DATA LISTING:
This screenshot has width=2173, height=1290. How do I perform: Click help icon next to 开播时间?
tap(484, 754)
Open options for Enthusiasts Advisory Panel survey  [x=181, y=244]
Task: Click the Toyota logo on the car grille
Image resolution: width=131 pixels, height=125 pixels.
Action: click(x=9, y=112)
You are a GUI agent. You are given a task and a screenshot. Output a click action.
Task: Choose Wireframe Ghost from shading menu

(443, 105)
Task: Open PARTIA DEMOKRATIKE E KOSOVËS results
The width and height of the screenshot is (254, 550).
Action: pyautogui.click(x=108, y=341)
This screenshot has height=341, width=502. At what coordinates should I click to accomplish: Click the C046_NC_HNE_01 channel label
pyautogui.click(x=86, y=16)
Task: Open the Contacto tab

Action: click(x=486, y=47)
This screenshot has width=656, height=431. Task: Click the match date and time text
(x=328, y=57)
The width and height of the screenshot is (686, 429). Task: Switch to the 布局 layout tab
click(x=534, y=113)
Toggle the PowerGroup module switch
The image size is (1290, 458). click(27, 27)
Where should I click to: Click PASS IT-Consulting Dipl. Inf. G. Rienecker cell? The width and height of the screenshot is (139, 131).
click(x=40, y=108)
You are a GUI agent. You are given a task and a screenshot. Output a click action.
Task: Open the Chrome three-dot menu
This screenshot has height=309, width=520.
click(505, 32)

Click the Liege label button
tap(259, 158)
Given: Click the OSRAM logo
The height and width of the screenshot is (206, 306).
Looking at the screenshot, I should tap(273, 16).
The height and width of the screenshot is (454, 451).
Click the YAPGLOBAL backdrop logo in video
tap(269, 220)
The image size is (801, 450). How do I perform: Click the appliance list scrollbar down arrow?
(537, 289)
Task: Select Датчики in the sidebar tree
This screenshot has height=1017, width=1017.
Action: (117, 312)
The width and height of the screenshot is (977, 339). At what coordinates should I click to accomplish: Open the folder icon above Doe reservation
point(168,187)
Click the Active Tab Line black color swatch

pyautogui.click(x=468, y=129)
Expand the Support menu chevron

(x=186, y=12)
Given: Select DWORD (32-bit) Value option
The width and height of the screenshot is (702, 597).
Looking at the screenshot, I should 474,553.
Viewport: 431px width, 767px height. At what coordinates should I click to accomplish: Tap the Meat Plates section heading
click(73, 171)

JOB:
Please rewrite all of the material above, substituting "screen assistant" for each occurrence of "GUI agent" and leaving everything else unchanged.

ANSWER TO THIS EXERCISE:
This screenshot has width=2173, height=1290. How do I perform: Click help icon next to 开播时间?
tap(484, 754)
Open options for Enthusiasts Advisory Panel survey  [x=181, y=244]
Task: Click the Toyota logo on the car grille
Image resolution: width=131 pixels, height=125 pixels.
Action: click(x=9, y=112)
You are a screen assistant. You are given a task and a screenshot. Output a click action.
Task: Choose Wireframe Ghost from shading menu

(443, 105)
Task: Open PARTIA DEMOKRATIKE E KOSOVËS results
The width and height of the screenshot is (254, 550).
Action: pyautogui.click(x=108, y=341)
This screenshot has height=341, width=502. At what coordinates should I click to accomplish: Click the C046_NC_HNE_01 channel label
pyautogui.click(x=86, y=16)
Task: Open the Contacto tab

Action: click(x=486, y=47)
This screenshot has width=656, height=431. Task: Click the match date and time text
(x=328, y=57)
The width and height of the screenshot is (686, 429). Task: Switch to the 布局 layout tab
click(x=534, y=113)
Toggle the PowerGroup module switch
The image size is (1290, 458). click(27, 27)
Where should I click to: Click PASS IT-Consulting Dipl. Inf. G. Rienecker cell? The width and height of the screenshot is (139, 131).
click(x=40, y=108)
You are a screen assistant. You are given a task and a screenshot. Output a click action.
Task: Open the Chrome three-dot menu
This screenshot has height=309, width=520.
click(505, 32)

Click the Liege label button
tap(259, 158)
Given: Click the OSRAM logo
The height and width of the screenshot is (206, 306).
Looking at the screenshot, I should tap(273, 16).
The height and width of the screenshot is (454, 451).
Click the YAPGLOBAL backdrop logo in video
tap(269, 220)
The image size is (801, 450). How do I perform: Click the appliance list scrollbar down arrow?
(537, 289)
Task: Select Датчики in the sidebar tree
This screenshot has height=1017, width=1017.
Action: (117, 312)
The width and height of the screenshot is (977, 339). At what coordinates should I click to accomplish: Open the folder icon above Doe reservation
point(168,187)
Click the Active Tab Line black color swatch

pyautogui.click(x=468, y=129)
Expand the Support menu chevron

(x=186, y=12)
Given: Select DWORD (32-bit) Value option
The width and height of the screenshot is (702, 597).
Looking at the screenshot, I should 474,553.
Viewport: 431px width, 767px height. At what coordinates should I click to accomplish: Tap the Meat Plates section heading
click(73, 171)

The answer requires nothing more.